Task requirements:
Given the entries below, copy each of them out exactly.

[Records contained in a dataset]
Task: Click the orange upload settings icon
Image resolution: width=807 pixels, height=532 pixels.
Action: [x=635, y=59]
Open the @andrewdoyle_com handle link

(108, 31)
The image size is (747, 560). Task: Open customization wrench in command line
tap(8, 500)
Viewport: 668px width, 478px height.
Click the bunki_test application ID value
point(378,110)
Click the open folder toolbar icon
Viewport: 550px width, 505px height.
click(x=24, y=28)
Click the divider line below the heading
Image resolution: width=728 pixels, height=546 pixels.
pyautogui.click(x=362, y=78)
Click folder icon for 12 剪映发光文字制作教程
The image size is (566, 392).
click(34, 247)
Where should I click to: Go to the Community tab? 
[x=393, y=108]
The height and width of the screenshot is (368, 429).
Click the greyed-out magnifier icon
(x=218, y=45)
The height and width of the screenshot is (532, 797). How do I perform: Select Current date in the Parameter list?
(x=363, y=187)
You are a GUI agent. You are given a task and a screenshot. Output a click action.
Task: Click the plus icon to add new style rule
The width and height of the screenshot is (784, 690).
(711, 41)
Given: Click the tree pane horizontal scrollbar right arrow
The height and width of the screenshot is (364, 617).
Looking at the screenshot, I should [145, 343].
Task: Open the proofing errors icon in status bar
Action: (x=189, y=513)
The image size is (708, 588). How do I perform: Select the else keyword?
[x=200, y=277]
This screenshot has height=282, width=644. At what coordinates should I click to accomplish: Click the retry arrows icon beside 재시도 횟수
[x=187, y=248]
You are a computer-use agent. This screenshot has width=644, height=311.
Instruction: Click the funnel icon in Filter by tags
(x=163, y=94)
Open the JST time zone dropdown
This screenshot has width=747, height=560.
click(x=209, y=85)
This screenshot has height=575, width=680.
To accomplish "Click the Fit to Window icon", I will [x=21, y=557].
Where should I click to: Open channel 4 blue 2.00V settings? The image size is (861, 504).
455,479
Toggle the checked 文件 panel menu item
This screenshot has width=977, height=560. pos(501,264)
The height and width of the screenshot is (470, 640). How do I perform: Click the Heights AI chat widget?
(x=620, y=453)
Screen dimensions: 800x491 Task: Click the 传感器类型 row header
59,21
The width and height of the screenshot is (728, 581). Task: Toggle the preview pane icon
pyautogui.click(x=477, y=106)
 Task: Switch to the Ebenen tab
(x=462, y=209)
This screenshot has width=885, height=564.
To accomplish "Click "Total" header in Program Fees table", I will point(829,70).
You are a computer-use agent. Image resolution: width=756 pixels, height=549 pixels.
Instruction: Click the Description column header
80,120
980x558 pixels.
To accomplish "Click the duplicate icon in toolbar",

Expected answer:
Task: Click the orange upload settings icon
Image resolution: width=807 pixels, height=532 pixels.
Action: [x=635, y=59]
Open the @andrewdoyle_com handle link

(108, 31)
The image size is (747, 560). Task: Open customization wrench in command line
tap(8, 500)
Viewport: 668px width, 478px height.
Click the bunki_test application ID value
point(378,110)
Click the open folder toolbar icon
Viewport: 550px width, 505px height.
click(x=24, y=28)
Click the divider line below the heading
Image resolution: width=728 pixels, height=546 pixels.
pyautogui.click(x=362, y=78)
Click folder icon for 12 剪映发光文字制作教程
The image size is (566, 392).
click(34, 247)
Where should I click to: Go to the Community tab? 
[x=393, y=108]
The height and width of the screenshot is (368, 429).
Click the greyed-out magnifier icon
(x=218, y=45)
The height and width of the screenshot is (532, 797). How do I perform: Select Current date in the Parameter list?
(x=363, y=187)
You are a GUI agent. You are given a task and a screenshot. Output a click action.
Task: Click the plus icon to add new style rule
The width and height of the screenshot is (784, 690).
(711, 41)
Given: Click the tree pane horizontal scrollbar right arrow
The height and width of the screenshot is (364, 617).
Looking at the screenshot, I should [145, 343].
Task: Open the proofing errors icon in status bar
Action: (x=189, y=513)
The image size is (708, 588). How do I perform: Select the else keyword?
[x=200, y=277]
This screenshot has height=282, width=644. At what coordinates should I click to accomplish: Click the retry arrows icon beside 재시도 횟수
[x=187, y=248]
You are a computer-use agent. This screenshot has width=644, height=311.
Instruction: Click the funnel icon in Filter by tags
(x=163, y=94)
Open the JST time zone dropdown
This screenshot has width=747, height=560.
click(x=209, y=85)
This screenshot has height=575, width=680.
To accomplish "Click the Fit to Window icon", I will [x=21, y=557].
Where should I click to: Open channel 4 blue 2.00V settings? The image size is (861, 504).
455,479
Toggle the checked 文件 panel menu item
This screenshot has width=977, height=560. pos(501,264)
The height and width of the screenshot is (470, 640). How do I perform: Click the Heights AI chat widget?
(x=620, y=453)
Screen dimensions: 800x491 Task: Click the 传感器类型 row header
59,21
The width and height of the screenshot is (728, 581). Task: Toggle the preview pane icon
pyautogui.click(x=477, y=106)
 Task: Switch to the Ebenen tab
(x=462, y=209)
This screenshot has width=885, height=564.
To accomplish "Click "Total" header in Program Fees table", I will point(829,70).
You are a computer-use agent. Image resolution: width=756 pixels, height=549 pixels.
Instruction: Click the Description column header
80,120
980x558 pixels.
To accomplish "Click the duplicate icon in toolbar",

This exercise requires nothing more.